The chart below (or similar) can be found across a number of sites if you google something like "ETA 2824-2 movement specs." I believe it was (and potentially still is) available off of ETA.ch, but I am unable to locate it currently.

View attachment 7169794


As a recent example of this info being quoted, here is a ablogtowatch article stating the same information.

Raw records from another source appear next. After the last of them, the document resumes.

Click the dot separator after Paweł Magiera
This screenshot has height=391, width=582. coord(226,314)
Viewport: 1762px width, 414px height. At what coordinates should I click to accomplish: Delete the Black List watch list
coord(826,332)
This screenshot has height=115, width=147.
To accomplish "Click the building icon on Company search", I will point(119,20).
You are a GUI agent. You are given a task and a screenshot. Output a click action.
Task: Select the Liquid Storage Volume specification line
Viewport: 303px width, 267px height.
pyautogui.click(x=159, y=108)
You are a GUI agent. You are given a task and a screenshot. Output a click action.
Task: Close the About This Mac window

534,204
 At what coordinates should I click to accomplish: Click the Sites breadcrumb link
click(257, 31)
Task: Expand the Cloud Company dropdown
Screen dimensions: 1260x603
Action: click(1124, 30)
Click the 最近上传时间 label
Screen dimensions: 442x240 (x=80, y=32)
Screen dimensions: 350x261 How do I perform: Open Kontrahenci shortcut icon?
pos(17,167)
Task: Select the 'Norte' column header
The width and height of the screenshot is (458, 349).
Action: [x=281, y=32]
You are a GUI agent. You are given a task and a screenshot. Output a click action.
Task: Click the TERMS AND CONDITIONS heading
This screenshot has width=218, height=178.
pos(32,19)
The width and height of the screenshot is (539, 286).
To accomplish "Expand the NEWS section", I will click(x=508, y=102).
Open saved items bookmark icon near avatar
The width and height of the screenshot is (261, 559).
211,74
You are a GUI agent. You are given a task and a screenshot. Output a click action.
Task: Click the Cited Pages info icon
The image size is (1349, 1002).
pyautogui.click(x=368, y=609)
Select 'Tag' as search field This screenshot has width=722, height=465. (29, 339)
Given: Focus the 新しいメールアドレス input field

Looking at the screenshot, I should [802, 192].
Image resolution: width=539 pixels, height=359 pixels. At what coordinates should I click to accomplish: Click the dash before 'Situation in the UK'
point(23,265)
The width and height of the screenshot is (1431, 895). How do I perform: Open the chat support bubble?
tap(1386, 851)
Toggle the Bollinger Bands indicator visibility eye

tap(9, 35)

Haldor Abissi Watch: 'Swiss-Made' For Under €800


----------



## omeglycine

Apparently pictures still are having the occasional issue posting, but clicking the attachment should bring it up. Additionally, the level of precision for -7/+7 is across those 3 positions I referenced above. COSC is tested in 5 positions, along with many other standards not necessarily/likely met by an elabore grade 2824-2.


----------



## Reinhard Immanuel

From crown to an Eagle? wow


----------



## ccwatchmaker

omeglycine said:


> The chart below (or similar) can be found across a number of sites if you google something like "ETA 2824-2 movement specs." I believe it was (and potentially still is) available off of ETA.ch, but I am unable to locate it currently.
> 
> View attachment 7169794
> 
> 
> As a recent example of this info being quoted, here is a ablogtowatch article stating the same information.
> 
> Haldor Abissi Watch: 'Swiss-Made' For Under €800


Thank you. I too went to ETA.ch expecting to find the information there. It appears that the ETA web site has changed. I am not surprised. ETA, effective at the end of 2015, no longer sells parts and complete movements through watch material suppliers. Any ETA movement parts would need to come from the brands using the ETA movements. Since almost every Swiss brand now has restrictive parts policies (Glycine included), servicing modern watches with ETA movements for independent watchmakers will become difficult to impossible as existing stocks of ETA parts run out.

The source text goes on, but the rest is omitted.